* Directive 1: Please rewrite the records from the line containing "Click the Fim 250 end frame field" through the end of the records, replacing "Instruction" with "Directive" and leaving everything else unchanged.
==================================================
I ended up writing this twice or thrice.  Also what I call
phosphor-initfs is actually the package obmc-phosphor-initfs.bb
found in meta-phosphor/recipies-phosphor/initrdscripts/.

There are two issues.  One is that there is no graphics
library or console code for the aspeed bmc.  I understand a 
text rendering library was added for boot monitoring). But 
if you are starting from the host up, then use the host to 
drive the GUI and just establish a command session (network, 
USB to host, or serial).  

The biggest limitation is we use squashfs for file system 
for space efficency.  This is a read-only filesystem that 
contains references between different pieces that is loaded
and decompressed by the kernel on demand.  That means you can
not be running on the copy in flash while trying to update
that copy in the flash.

If you have space for two copies then you can update the
second copy while the primary is online.  This is supported
in the UBI and eMMC layouts upstream.

If you only have flash space for one copy then you have to
arrange for something more limited.  Either way you are 
subject to bricking on interrupted flash unless you do
something exotic like repurpose the host chip as a backup
BMC during the process.   But if its just the feedback
then the upstream code has help that isn't in the Redfish
flow.

====
Once

The "static" mtd layout with phosphor-initfs has support 
for both loading the static flash content into RAM, allowing 
the update to occur with full services running, and as  a 
backup on shutdown it will apply the update on bmc reboot 
by switching back to the initramfs and performing the flash 
from there.  The status of the later update is only visible 
on the console, which might be hidden on an internal serial 
cable by default.

Unfortunately the "prepare for update" method that was in 
the original update instructions and tells the BMC init 
"hey, load all this content into ram, so that you can write 
over the flash" got lost in the "we must be limited to what 
RedFish can support".  The code is still in the low level 
scripts but the fancy rest api is missing.  Also with the 
addition of code verification the actual flash progress 
was hidden.

The phosphor-initfs scripts also allow a new filesystem 
image to be downloaded over the network if you wish to test.
This doesn't have signature checking code, and it can be
disabled by build options.

All of the options to phosphor-initfs can be set by u-boot 
environment variables (one of which is cleared by a systemd
unit each boot, on that is not) and by the kernel command 
line.

Note: I highly suggest not to use image-bmc (for the whole
flash) as this erases the entire flash (although we try to
write back the u-boot environment), but instead use image-kernel, 
image-rofs, etc to allow the prior rwfs and u-boot to persist.
Some bad assertions may have migrated into the code-update 
rest endpoints and we should accept patches.

Bottom Line:

Put the BMC in maintence mode and you can update the image
while the stack is running.  You can then use ssh to 
display the flash progress.  If you need a fancy gui and 
not the internal serial then use the host, or write the 
rest of the graphics stack.

If you need the reliable backout then you need space for 
a second image, even if its smaller due to being emergency
servies only.

PS:  There were some flashes we tried early that had 
horrible erase times -- over 20 minutes for a full
erase.  Check the specs for the parts you provide vs 
others in the market, the better ones erase in a few
minutes.
==================================================
* Directive 2:
Answer these questions using the firmware update text:
(a) What filesystem is used for space efficiency?
(b) Which upstream layouts support updating a second copy while the primary is online?
(c) How long did a full erase take on some of the flashes tried early?

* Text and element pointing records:
==================================================
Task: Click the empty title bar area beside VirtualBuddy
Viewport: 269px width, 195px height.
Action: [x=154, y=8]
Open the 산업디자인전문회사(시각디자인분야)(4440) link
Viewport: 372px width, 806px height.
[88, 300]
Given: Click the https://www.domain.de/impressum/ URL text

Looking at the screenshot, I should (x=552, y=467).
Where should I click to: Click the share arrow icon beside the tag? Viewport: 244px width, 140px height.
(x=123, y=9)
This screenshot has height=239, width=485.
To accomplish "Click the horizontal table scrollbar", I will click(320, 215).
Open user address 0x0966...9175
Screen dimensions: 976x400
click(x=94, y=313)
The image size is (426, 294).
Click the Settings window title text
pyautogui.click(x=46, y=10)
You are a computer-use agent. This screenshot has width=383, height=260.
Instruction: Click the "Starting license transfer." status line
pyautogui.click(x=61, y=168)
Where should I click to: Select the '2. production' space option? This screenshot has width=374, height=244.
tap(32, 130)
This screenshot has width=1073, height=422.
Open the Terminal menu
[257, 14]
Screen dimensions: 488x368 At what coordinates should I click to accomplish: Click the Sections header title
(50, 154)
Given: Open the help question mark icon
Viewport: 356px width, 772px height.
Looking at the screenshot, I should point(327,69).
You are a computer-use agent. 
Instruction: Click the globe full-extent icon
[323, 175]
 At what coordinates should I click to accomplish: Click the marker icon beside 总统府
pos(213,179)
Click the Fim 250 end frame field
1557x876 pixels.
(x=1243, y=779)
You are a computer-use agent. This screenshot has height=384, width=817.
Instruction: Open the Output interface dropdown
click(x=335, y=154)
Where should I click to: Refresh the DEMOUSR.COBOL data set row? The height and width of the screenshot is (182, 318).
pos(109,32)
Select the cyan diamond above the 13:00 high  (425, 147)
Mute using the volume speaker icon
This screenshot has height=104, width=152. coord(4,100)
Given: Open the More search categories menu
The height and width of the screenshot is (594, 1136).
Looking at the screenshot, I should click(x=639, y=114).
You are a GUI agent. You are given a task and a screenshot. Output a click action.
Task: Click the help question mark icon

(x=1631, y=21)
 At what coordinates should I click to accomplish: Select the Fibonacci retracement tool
==================================================
* Response 1:
Click the Fim 250 end frame field
1557x876 pixels.
(x=1243, y=779)
You are a computer-use agent. This screenshot has height=384, width=817.
Directive: Open the Output interface dropdown
click(x=335, y=154)
Where should I click to: Refresh the DEMOUSR.COBOL data set row? The height and width of the screenshot is (182, 318).
pos(109,32)
Select the cyan diamond above the 13:00 high  (425, 147)
Mute using the volume speaker icon
This screenshot has height=104, width=152. coord(4,100)
Given: Open the More search categories menu
The height and width of the screenshot is (594, 1136).
Looking at the screenshot, I should click(x=639, y=114).
You are a GUI agent. You are given a task and a screenshot. Output a click action.
Task: Click the help question mark icon

(x=1631, y=21)
 At what coordinates should I click to accomplish: Select the Fibonacci retracement tool

* Response 2:
(a) Squashfs
(b) The UBI and eMMC layouts
(c) Over 20 minutes